- Exercise input:

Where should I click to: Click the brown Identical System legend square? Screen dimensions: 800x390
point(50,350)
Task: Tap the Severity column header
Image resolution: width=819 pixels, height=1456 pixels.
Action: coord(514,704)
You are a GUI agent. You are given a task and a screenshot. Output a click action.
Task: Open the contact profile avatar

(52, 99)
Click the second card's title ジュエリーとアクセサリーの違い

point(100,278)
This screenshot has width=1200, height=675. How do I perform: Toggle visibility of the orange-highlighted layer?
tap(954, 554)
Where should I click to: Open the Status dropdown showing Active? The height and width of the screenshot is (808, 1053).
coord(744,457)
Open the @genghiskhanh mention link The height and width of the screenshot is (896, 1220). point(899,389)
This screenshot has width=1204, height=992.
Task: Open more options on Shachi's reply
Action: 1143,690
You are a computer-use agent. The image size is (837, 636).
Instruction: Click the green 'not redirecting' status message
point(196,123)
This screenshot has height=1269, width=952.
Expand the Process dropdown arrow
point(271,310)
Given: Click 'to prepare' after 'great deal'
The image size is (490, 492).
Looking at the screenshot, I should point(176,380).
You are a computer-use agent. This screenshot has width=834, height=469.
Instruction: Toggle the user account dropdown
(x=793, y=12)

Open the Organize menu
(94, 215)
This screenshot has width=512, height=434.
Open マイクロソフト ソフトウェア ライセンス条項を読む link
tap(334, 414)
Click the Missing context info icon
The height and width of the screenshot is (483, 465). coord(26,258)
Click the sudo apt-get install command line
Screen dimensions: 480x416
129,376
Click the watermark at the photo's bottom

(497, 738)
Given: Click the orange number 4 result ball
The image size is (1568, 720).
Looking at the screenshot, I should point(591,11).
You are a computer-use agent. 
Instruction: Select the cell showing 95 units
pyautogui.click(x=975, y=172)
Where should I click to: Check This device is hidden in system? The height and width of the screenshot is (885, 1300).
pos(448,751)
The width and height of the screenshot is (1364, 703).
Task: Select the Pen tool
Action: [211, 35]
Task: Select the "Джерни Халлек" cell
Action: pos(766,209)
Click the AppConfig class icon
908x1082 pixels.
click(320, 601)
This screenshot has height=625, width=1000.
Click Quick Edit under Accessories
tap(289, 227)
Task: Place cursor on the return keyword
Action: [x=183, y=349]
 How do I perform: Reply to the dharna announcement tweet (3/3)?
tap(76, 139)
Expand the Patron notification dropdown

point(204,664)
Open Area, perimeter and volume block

- Task prompt: Among the lines above, find those carrying the word "agent" and copy them out.

- Your solution:
You are a GUI agent. You are given a task and a screenshot. Output a click action.
You are a computer-use agent. The image size is (837, 636).
You are a computer-use agent. This screenshot has width=834, height=469.
You are a computer-use agent. 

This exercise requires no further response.